:: GIVEN INSTRUCTION ::
Identify every line of the material that contains the string "icon" and reproduce each one in full. The match is case-sensitive.

start

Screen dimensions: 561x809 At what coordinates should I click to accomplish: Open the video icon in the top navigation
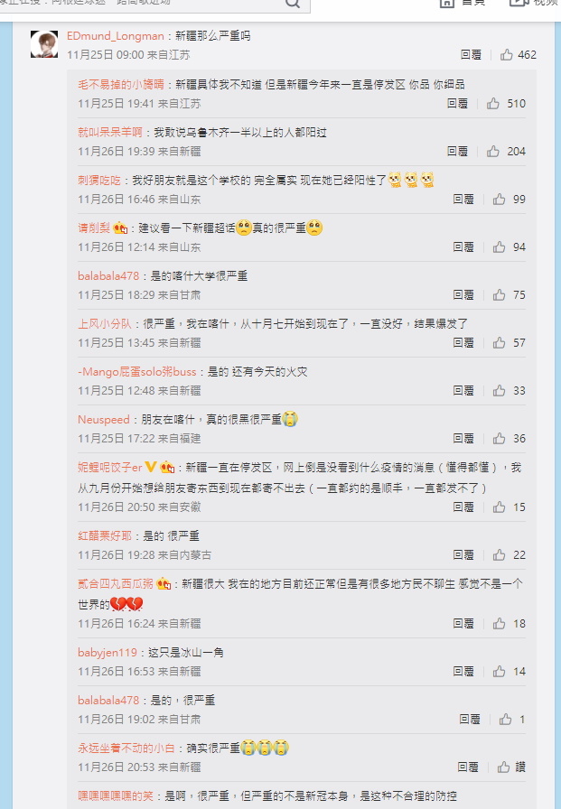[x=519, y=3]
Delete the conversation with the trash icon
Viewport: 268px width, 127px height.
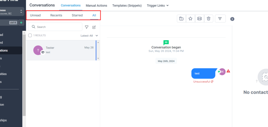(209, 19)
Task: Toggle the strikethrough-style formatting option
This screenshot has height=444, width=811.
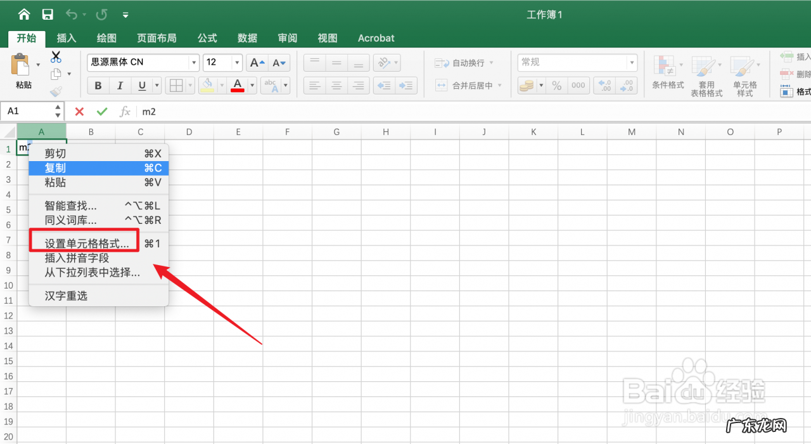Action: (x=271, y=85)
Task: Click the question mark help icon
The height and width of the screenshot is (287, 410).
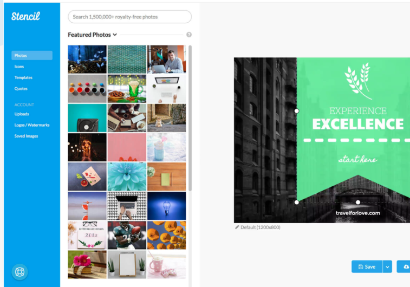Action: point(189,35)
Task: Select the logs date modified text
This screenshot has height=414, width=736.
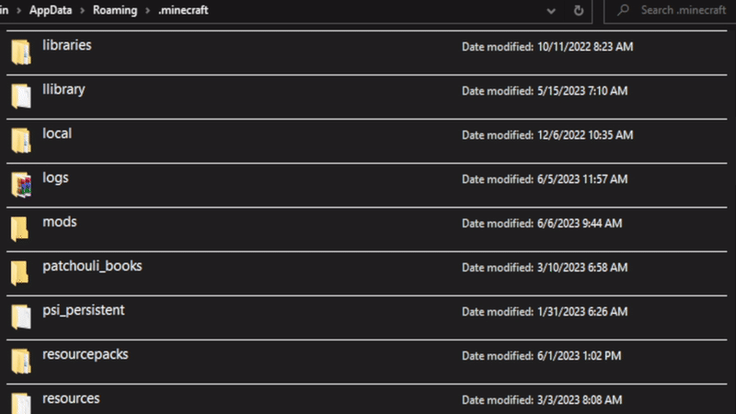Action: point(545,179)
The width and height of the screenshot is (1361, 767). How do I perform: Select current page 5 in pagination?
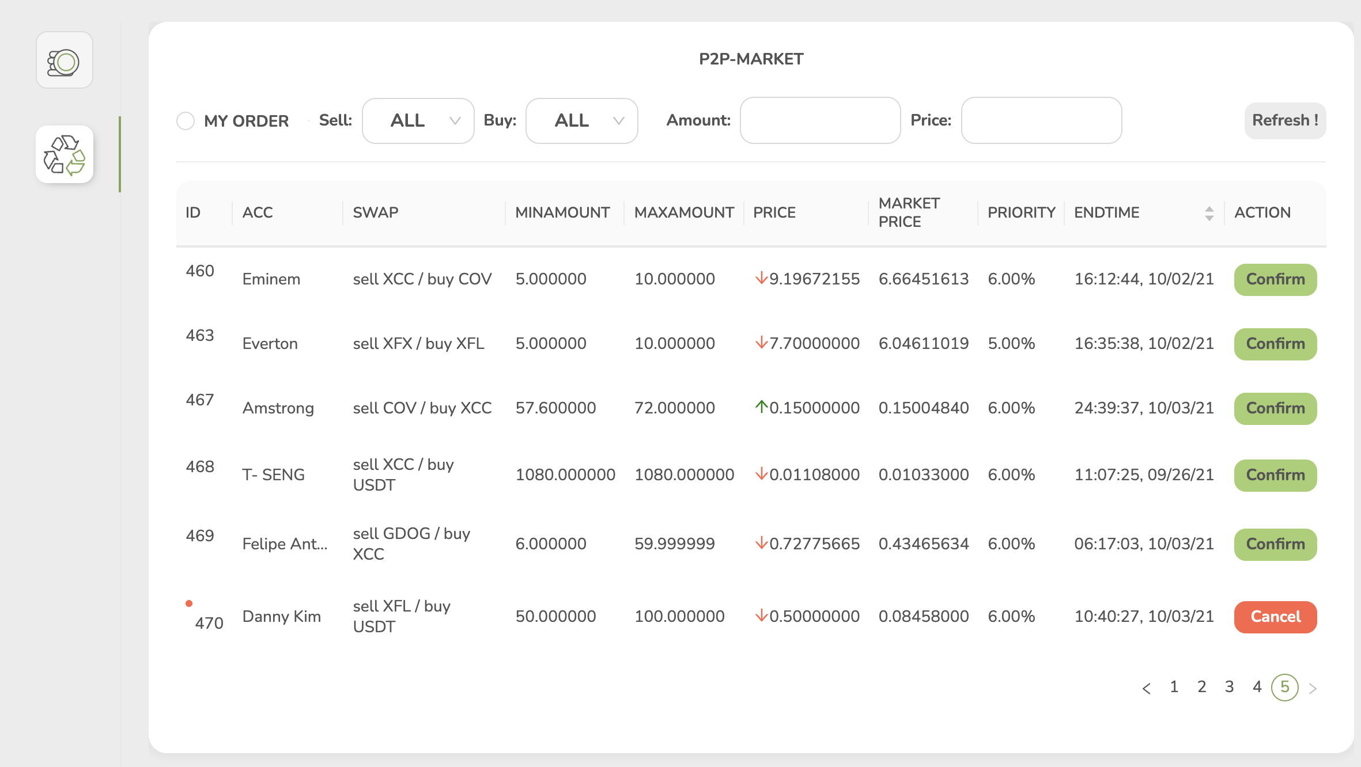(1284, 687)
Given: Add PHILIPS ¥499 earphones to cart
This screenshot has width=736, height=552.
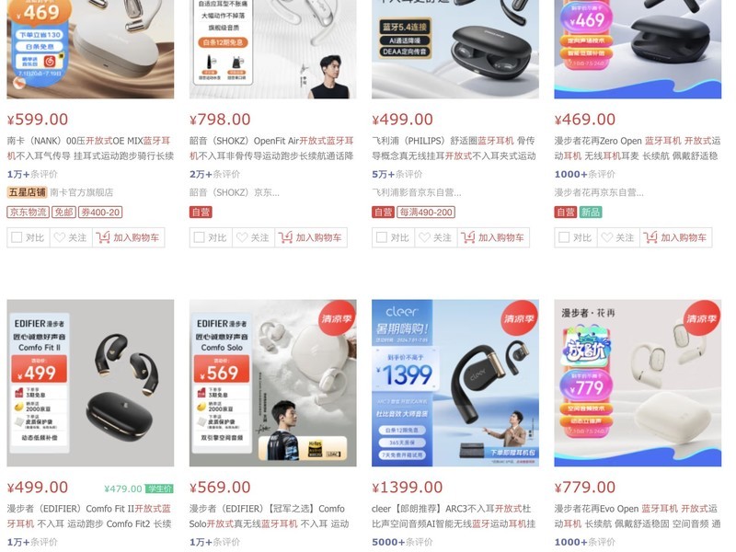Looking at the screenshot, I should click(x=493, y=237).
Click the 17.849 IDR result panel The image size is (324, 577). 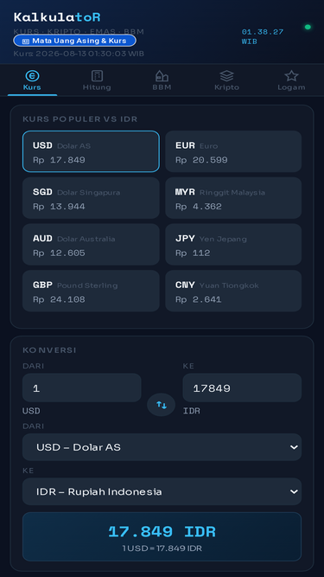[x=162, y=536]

end

:: COMPLETE RESPONSE ::
Screen dimensions: 561x809 At what coordinates should I click to accomplish: Open the video icon in the top navigation
Delete the conversation with the trash icon
Task: Click the question mark help icon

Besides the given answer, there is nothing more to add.